KUTIPAN TEKS:

***

Keberuntungan
Hakiki Dalam Hidup
Oleh:
Moh. Abdul Majid Al Ansori
PP.
MAMBAUL ULUM BATA-BATA
Berbanggalah! Berbahagialah! Bagi jiwa yang tenang dan
tentram disana. Begitu besar keberuntungan yang ia peroleh. Ia telah berada di
jalan yang benar. Dan akan tiba saatnya, dimana kemenangan dapat ia genggam, ia
rangkul, ia songsong dengan untaian puja dan puji syukur pada Robb-nya.
Begitula seharusnya. Rasa syukur memang sepatutnya selalu
dipanjatkan bagi jiwa-jiwa yang tentram yang biasa kita sebut sebagai santri
ini. Status santri dalam kacamata publik mungkin hanyalah sekumpulan pemuda
bersarung, berkopyah, dan paham akan ilmu agama. Namun secara otoritasnya, dan
ketika dipandang dari sisi yang berbeda tak hanya sekilas dan sepintas itu
mereka cukup menggambarkannya.
Selain dari aspek nilai dan norma agama, masih banyak
rahasia-rahasia di balik keberadaan santri itu sendiri. Namun terkadang,
seorang santripun tidak tahu menahu akan hal itu. Padahal hal itu kian tumbuh
subur di dalam keperibadian mereka.
Lantas, bagi mereka yang merasakan keberadaaan rahasia
yang bergejolak dalam diri mereka tersebut, maka mereka akan berusaha
mengembangkan potensi rahasia itu yang bermuasal dari sosok santri yang mereka
miliki. Dengan dorongan syukur dan panjatan doa, hingga mereka benar-benar
dapat memiliki keperibadian dengan jiwa yang tenang dan tentram seperti yang
disebutkan barusan.
Lalu bagi mereka yang tidak tahu menahu akan rahasia itu,
Mereka hanya akan melakukan aktifitas kesehariannya tanpa memperhitungkan adanya
power atau kekuatan yang membantu diri mereka dalam melaksanakan segala
kegiatan padat mereka. Mereka tidak merasakan hal itu, yang mereka rasakan
hanyalah bagaimana diri mereka selalu berada dalam posisi yang benar dan tidak
akan pernah melakukan kesalahan. Itulah yang mereka jadikan pedoman dan acuan
dalam menjalani hari-hari mereka. Namun, dari hal tersebut tidak ada yang harus
dikhawatirkan. Sebab, yang menjadi prioritas utama dalam hal ini adalah titik
akhirnya. Dimana seorang santri menjadi sosok yang berjiwa tenang, tentram, dan
bersahaja. Dan hal itu tentunya akan mereka sadari di penghujung kemenangan
mereka.

***

DAFTAR TUGAS:
**A)** Menurut kutipan, mengapa tidak ada yang perlu dikhawatirkan dari santri yang tidak tahu menahu akan rahasia itu? Jelaskan dalam satu sampai tiga kalimat.
**B)** Dalam kutipan, status santri di mata publik mungkin hanya dipandang sebagai apa?
**C)** Tolong tuliskan kembali bagian kutipan yang dibuka dengan kata-kata "Selain dari aspek" dan ditutup dengan "disebutkan barusan.".
Entri yang menyusul merupakan bahan tersendiri yang terpisah dari kutipan.

***

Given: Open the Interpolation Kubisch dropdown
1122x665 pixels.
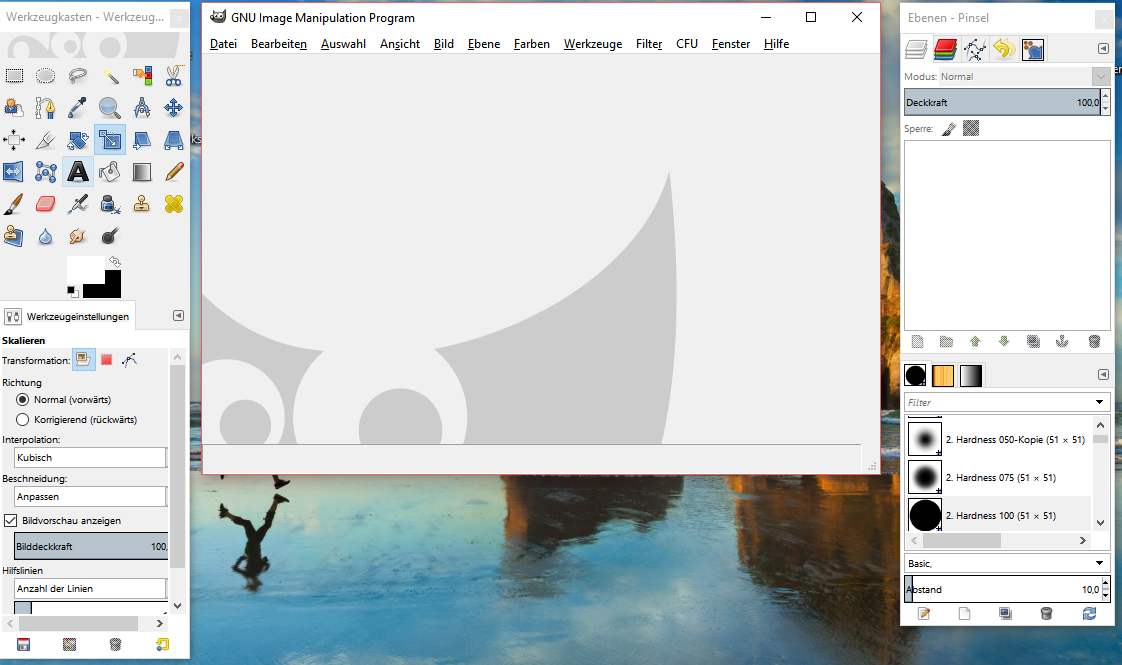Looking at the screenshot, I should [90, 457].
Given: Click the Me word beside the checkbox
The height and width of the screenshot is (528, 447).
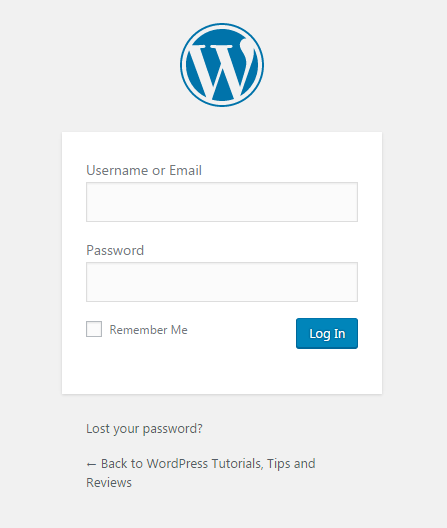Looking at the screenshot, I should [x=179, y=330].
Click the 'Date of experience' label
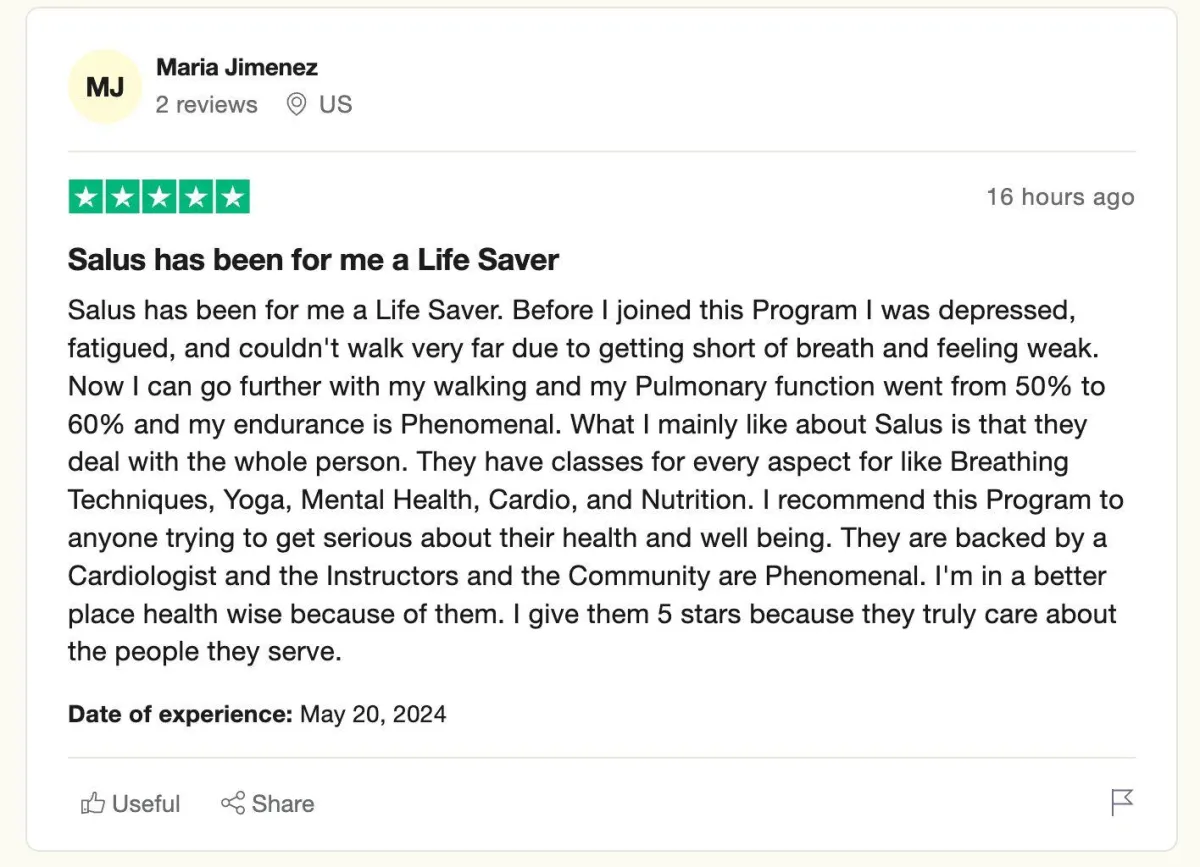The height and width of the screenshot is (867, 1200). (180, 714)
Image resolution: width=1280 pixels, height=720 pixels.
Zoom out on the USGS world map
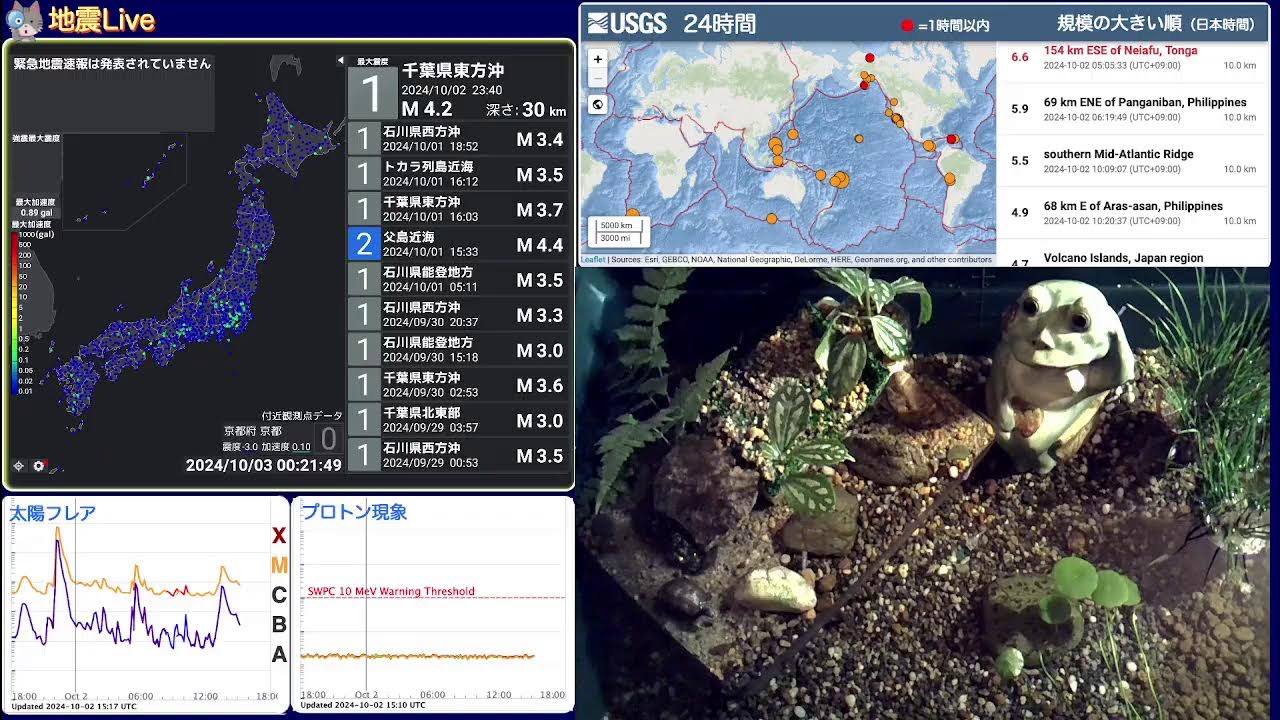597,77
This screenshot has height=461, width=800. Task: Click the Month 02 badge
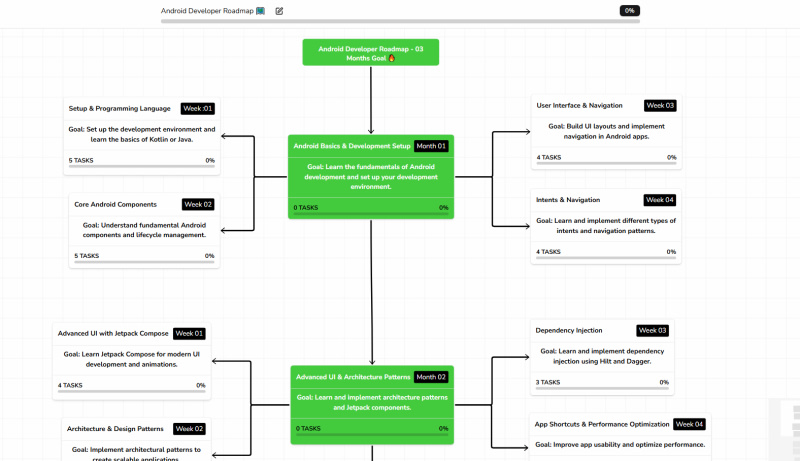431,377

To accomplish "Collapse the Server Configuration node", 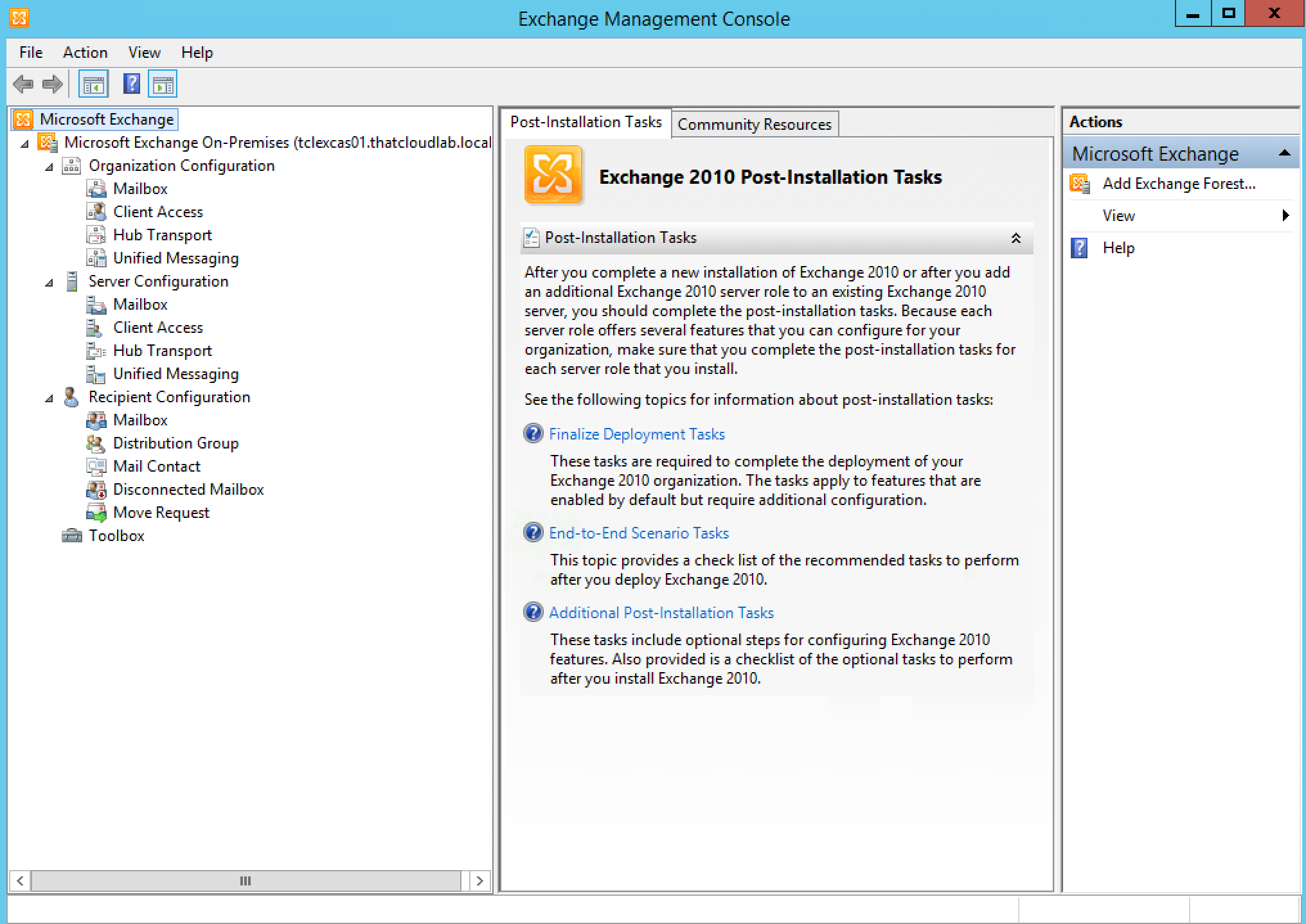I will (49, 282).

***

KUNCI JAWABAN:
**A)** Tidak ada yang perlu dikhawatirkan karena yang menjadi prioritas utama adalah titik akhirnya, yaitu saat seorang santri menjadi sosok yang berjiwa tenang, tentram, dan bersahaja. Hal itu akan mereka sadari di penghujung kemenangan mereka.

**B)** Sekumpulan pemuda bersarung, berkopyah, dan paham akan ilmu agama.

**C)**
Selain dari aspek nilai dan norma agama, masih banyak
rahasia-rahasia di balik keberadaan santri itu sendiri. Namun terkadang,
seorang santripun tidak tahu menahu akan hal itu. Padahal hal itu kian tumbuh
subur di dalam keperibadian mereka.
Lantas, bagi mereka yang merasakan keberadaaan rahasia
yang bergejolak dalam diri mereka tersebut, maka mereka akan berusaha
mengembangkan potensi rahasia itu yang bermuasal dari sosok santri yang mereka
miliki. Dengan dorongan syukur dan panjatan doa, hingga mereka benar-benar
dapat memiliki keperibadian dengan jiwa yang tenang dan tentram seperti yang
disebutkan barusan.